Maybe. The Good Dinosaur is a disappointment. It’s not the complete brain-melting train-wreck the likes of 2011’s Cars 2 was, but it’s more easily comparable in quality to 2012’s Brave.
Like every other Pixar film, The Good Dinosaur is host to absolutely stunning visuals. The animation of this film is so richly detailed, and unnervingly life-like. It’s a creative marvel, with all the bright and bold greens of titular dinosaur, Arno, clashing with the deep and mysterious blue’s of the night skies. Another notable piece of this movie’s animation is the absolutely astonishing water physics.
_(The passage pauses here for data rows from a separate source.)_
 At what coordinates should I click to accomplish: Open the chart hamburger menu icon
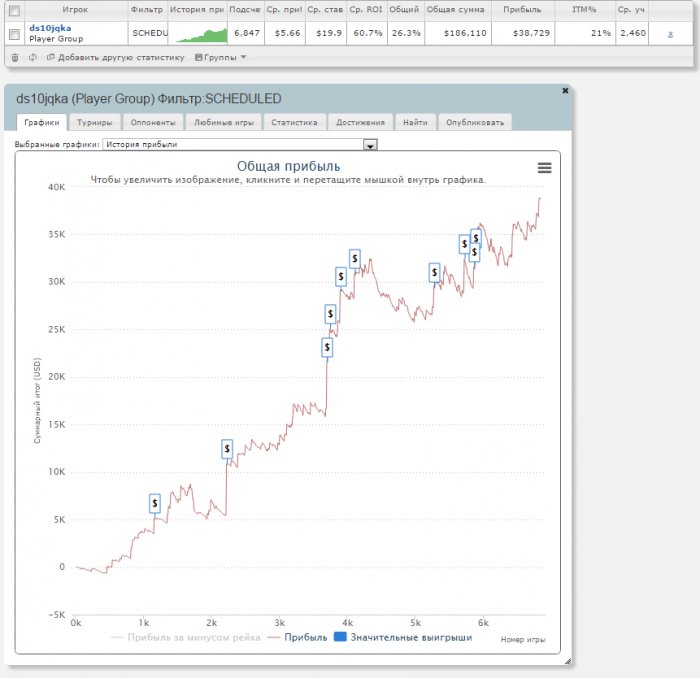(x=544, y=168)
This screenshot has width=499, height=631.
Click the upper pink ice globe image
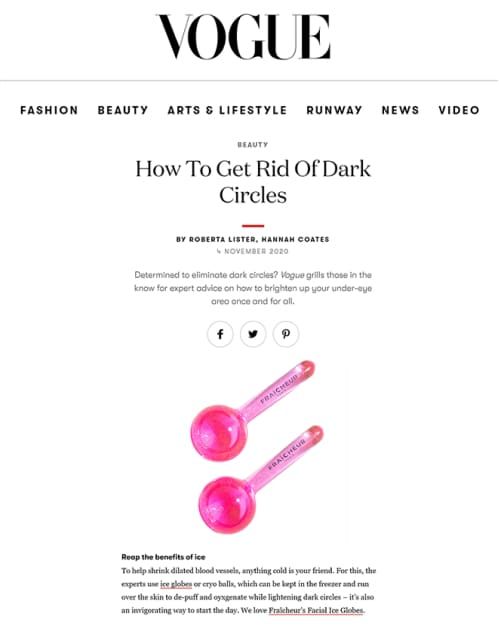(x=252, y=410)
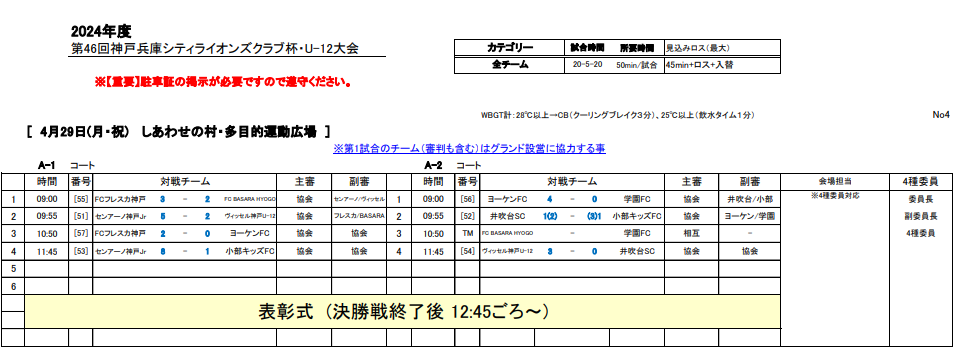The width and height of the screenshot is (962, 361).
Task: Select the 委員長 cell
Action: tap(922, 200)
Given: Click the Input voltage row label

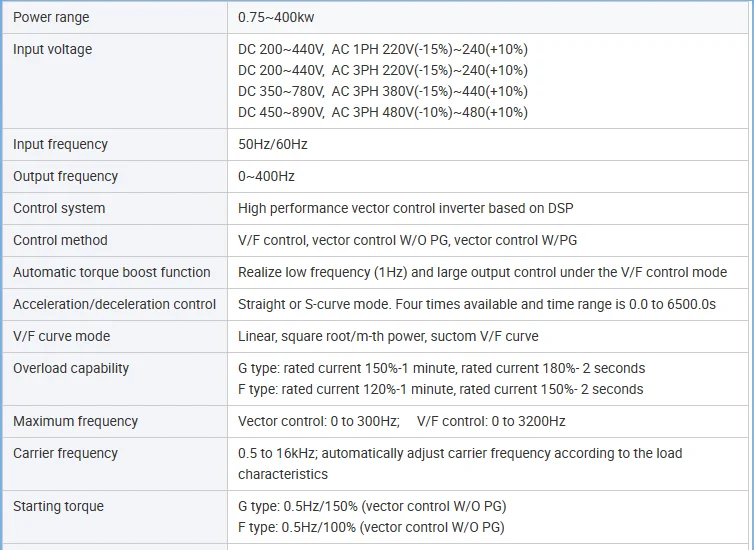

But water physics do not always translate to a good film. I believe that Good Dinosaur‘s major troubles lie amongst the narrative. It’s a story that’s so simple, and so bare-bones, that it’s not fit for a feature. This movie should’ve been a short film. The story line is basically a mix of Finding Nemo and The Lion King, with a little hint of Wall-E, but it never reaches the great heights of the Disney efforts it steals from. It doesn’t tackle the father-child relationship like The Lion King does and it doesn’t have the enjoyable side characters or the sense of incredible adventure that Finding Nemo has. Also, it doesn’t match the beauty of simple, silent moments in Wall-E‘s first act. In the end, the movie is just very unremarkable, specifically in the department of characters and their development.
What are expected to be new timelessly remembered characters, we get the green dinosaur, Arno, and adorable little cave-man-dog, Spot. Arno and Spot are clearly just there to project the theme of the movie and are never fully developed as a character to an extent farther than “We miss our family :(”
The vocal performances of these characters aren’t very good. Now, that’s not to say that they are bad, but simply that they are pretty unremarkable. One positive aspect of this film, other than is exquisite animation is the humor is that there are many brilliant laugh-out-loud moments in this movie, one of which surprisingly included a sequence of the two protagonists tripping on what can be inferred to as drugs. Other strangely brilliant moments of humor are sporadically placed in the film.
Overall, while The Good Dinosaur is visually stunning, and has some great moments, it suffers from a very weak narative that should’ve been a simple short-film, the heavy-handed delivery of its over-worn themes, and a lack of interesting or memorable characters. It’s just a very forgettable film and there’s sadly just not a lot to like here. Even if you’re a huge fan of Pixar, I’d say skipping The Good Dinosaur wouldn’t be a bad idea.